TASK BRIEF:
Could you reproduce every one of the items below word for word, leaving nothing out and changing nothing?

SOURCE RECORDS:
----

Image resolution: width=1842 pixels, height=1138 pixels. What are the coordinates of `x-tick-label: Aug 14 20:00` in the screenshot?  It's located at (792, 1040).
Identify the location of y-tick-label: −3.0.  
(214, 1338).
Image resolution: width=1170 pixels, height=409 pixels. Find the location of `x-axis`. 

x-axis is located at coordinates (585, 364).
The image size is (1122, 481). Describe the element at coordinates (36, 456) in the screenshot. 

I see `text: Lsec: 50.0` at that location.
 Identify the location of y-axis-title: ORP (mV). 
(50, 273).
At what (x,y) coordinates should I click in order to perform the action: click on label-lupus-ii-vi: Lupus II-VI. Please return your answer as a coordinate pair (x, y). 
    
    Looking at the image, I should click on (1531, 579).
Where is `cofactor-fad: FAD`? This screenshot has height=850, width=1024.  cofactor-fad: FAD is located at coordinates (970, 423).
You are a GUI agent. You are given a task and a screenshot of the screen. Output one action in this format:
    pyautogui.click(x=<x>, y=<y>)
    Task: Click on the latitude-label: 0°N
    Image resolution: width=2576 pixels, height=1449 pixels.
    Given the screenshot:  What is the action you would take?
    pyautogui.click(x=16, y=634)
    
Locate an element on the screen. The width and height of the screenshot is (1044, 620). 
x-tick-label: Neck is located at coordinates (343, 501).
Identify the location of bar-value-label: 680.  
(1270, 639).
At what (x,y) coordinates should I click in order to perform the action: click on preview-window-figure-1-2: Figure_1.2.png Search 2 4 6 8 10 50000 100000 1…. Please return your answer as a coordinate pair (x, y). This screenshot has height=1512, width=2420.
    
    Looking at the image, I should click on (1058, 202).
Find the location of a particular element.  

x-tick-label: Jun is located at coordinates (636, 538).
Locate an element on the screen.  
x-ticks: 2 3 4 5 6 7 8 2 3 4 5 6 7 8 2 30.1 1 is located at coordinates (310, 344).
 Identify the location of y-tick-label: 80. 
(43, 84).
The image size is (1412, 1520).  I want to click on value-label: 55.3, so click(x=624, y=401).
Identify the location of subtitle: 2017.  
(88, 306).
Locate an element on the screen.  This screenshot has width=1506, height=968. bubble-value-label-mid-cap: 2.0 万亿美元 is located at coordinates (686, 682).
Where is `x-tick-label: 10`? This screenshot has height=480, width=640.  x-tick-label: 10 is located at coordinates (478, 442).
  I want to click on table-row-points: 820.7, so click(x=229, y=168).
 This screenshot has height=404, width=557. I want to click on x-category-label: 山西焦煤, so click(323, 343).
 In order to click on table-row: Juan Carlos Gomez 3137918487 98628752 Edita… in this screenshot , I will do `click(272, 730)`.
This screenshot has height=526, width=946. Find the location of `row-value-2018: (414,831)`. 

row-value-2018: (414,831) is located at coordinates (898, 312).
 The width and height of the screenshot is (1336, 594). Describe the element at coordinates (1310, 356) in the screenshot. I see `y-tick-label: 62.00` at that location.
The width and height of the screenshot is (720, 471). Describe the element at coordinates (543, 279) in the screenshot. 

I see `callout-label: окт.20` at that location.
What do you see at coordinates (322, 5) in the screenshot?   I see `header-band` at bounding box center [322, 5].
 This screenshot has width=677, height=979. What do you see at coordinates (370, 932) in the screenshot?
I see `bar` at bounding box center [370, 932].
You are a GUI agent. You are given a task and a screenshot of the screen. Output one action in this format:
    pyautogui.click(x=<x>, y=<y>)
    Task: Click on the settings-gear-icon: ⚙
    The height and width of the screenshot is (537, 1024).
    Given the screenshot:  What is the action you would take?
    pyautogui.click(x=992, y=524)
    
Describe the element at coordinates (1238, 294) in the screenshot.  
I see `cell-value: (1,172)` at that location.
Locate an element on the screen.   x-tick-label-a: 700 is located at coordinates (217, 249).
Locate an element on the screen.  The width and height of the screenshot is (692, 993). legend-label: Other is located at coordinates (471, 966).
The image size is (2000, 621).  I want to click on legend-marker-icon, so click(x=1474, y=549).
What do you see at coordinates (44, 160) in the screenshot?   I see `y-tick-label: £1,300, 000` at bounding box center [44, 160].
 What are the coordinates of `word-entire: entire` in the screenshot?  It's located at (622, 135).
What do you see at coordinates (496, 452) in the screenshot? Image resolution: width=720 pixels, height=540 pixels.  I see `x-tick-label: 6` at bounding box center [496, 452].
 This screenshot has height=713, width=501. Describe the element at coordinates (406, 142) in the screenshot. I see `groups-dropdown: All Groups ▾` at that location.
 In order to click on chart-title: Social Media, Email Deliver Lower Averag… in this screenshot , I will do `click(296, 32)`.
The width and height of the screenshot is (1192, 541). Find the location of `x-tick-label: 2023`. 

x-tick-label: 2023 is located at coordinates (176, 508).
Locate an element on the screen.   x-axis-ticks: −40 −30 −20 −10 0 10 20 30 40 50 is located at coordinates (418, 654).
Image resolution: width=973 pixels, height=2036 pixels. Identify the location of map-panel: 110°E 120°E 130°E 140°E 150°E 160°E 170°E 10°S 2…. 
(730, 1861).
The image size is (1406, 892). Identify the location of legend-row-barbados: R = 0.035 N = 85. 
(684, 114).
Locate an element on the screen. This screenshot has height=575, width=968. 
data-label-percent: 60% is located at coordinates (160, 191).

----

REPLY:
Image resolution: width=1842 pixels, height=1138 pixels. What are the coordinates of `x-tick-label: Aug 14 20:00` in the screenshot?  It's located at (792, 1040).
Identify the location of y-tick-label: −3.0.  
(214, 1338).
Image resolution: width=1170 pixels, height=409 pixels. Find the location of `x-axis`. 

x-axis is located at coordinates (585, 364).
The image size is (1122, 481). Describe the element at coordinates (36, 456) in the screenshot. 

I see `text: Lsec: 50.0` at that location.
 Identify the location of y-axis-title: ORP (mV). 
(50, 273).
At what (x,y) coordinates should I click in order to perform the action: click on label-lupus-ii-vi: Lupus II-VI. Please return your answer as a coordinate pair (x, y). 
    
    Looking at the image, I should click on (1531, 579).
Where is `cofactor-fad: FAD`? This screenshot has height=850, width=1024.  cofactor-fad: FAD is located at coordinates (970, 423).
You are a GUI agent. You are given a task and a screenshot of the screen. Output one action in this format:
    pyautogui.click(x=<x>, y=<y>)
    Task: Click on the latitude-label: 0°N
    Image resolution: width=2576 pixels, height=1449 pixels.
    Given the screenshot:  What is the action you would take?
    pyautogui.click(x=16, y=634)
    
Locate an element on the screen. The width and height of the screenshot is (1044, 620). 
x-tick-label: Neck is located at coordinates (343, 501).
Identify the location of bar-value-label: 680.  
(1270, 639).
At what (x,y) coordinates should I click in order to perform the action: click on preview-window-figure-1-2: Figure_1.2.png Search 2 4 6 8 10 50000 100000 1…. Please return your answer as a coordinate pair (x, y). This screenshot has height=1512, width=2420.
    
    Looking at the image, I should click on (1058, 202).
Find the location of a particular element.  

x-tick-label: Jun is located at coordinates (636, 538).
Locate an element on the screen.  
x-ticks: 2 3 4 5 6 7 8 2 3 4 5 6 7 8 2 30.1 1 is located at coordinates (310, 344).
 Identify the location of y-tick-label: 80. 
(43, 84).
The image size is (1412, 1520).  I want to click on value-label: 55.3, so click(x=624, y=401).
Identify the location of subtitle: 2017.  
(88, 306).
Locate an element on the screen.  This screenshot has width=1506, height=968. bubble-value-label-mid-cap: 2.0 万亿美元 is located at coordinates (686, 682).
Where is `x-tick-label: 10`? This screenshot has height=480, width=640.  x-tick-label: 10 is located at coordinates (478, 442).
  I want to click on table-row-points: 820.7, so click(x=229, y=168).
 This screenshot has height=404, width=557. I want to click on x-category-label: 山西焦煤, so click(323, 343).
 In order to click on table-row: Juan Carlos Gomez 3137918487 98628752 Edita… in this screenshot , I will do `click(272, 730)`.
This screenshot has height=526, width=946. Find the location of `row-value-2018: (414,831)`. 

row-value-2018: (414,831) is located at coordinates (898, 312).
 The width and height of the screenshot is (1336, 594). Describe the element at coordinates (1310, 356) in the screenshot. I see `y-tick-label: 62.00` at that location.
The width and height of the screenshot is (720, 471). Describe the element at coordinates (543, 279) in the screenshot. 

I see `callout-label: окт.20` at that location.
What do you see at coordinates (322, 5) in the screenshot?   I see `header-band` at bounding box center [322, 5].
 This screenshot has width=677, height=979. What do you see at coordinates (370, 932) in the screenshot?
I see `bar` at bounding box center [370, 932].
You are a GUI agent. You are given a task and a screenshot of the screen. Output one action in this format:
    pyautogui.click(x=<x>, y=<y>)
    Task: Click on the settings-gear-icon: ⚙
    The height and width of the screenshot is (537, 1024).
    Given the screenshot:  What is the action you would take?
    pyautogui.click(x=992, y=524)
    
Describe the element at coordinates (1238, 294) in the screenshot.  
I see `cell-value: (1,172)` at that location.
Locate an element on the screen.   x-tick-label-a: 700 is located at coordinates (217, 249).
Locate an element on the screen.  The width and height of the screenshot is (692, 993). legend-label: Other is located at coordinates (471, 966).
The image size is (2000, 621).  I want to click on legend-marker-icon, so click(x=1474, y=549).
What do you see at coordinates (44, 160) in the screenshot?   I see `y-tick-label: £1,300, 000` at bounding box center [44, 160].
 What are the coordinates of `word-entire: entire` in the screenshot?  It's located at (622, 135).
What do you see at coordinates (496, 452) in the screenshot? Image resolution: width=720 pixels, height=540 pixels.  I see `x-tick-label: 6` at bounding box center [496, 452].
 This screenshot has height=713, width=501. Describe the element at coordinates (406, 142) in the screenshot. I see `groups-dropdown: All Groups ▾` at that location.
 In order to click on chart-title: Social Media, Email Deliver Lower Averag… in this screenshot , I will do `click(296, 32)`.
The width and height of the screenshot is (1192, 541). Find the location of `x-tick-label: 2023`. 

x-tick-label: 2023 is located at coordinates (176, 508).
Locate an element on the screen.   x-axis-ticks: −40 −30 −20 −10 0 10 20 30 40 50 is located at coordinates (418, 654).
Image resolution: width=973 pixels, height=2036 pixels. Identify the location of map-panel: 110°E 120°E 130°E 140°E 150°E 160°E 170°E 10°S 2…. 
(730, 1861).
The image size is (1406, 892). Identify the location of legend-row-barbados: R = 0.035 N = 85. 
(684, 114).
Locate an element on the screen. This screenshot has height=575, width=968. 
data-label-percent: 60% is located at coordinates (160, 191).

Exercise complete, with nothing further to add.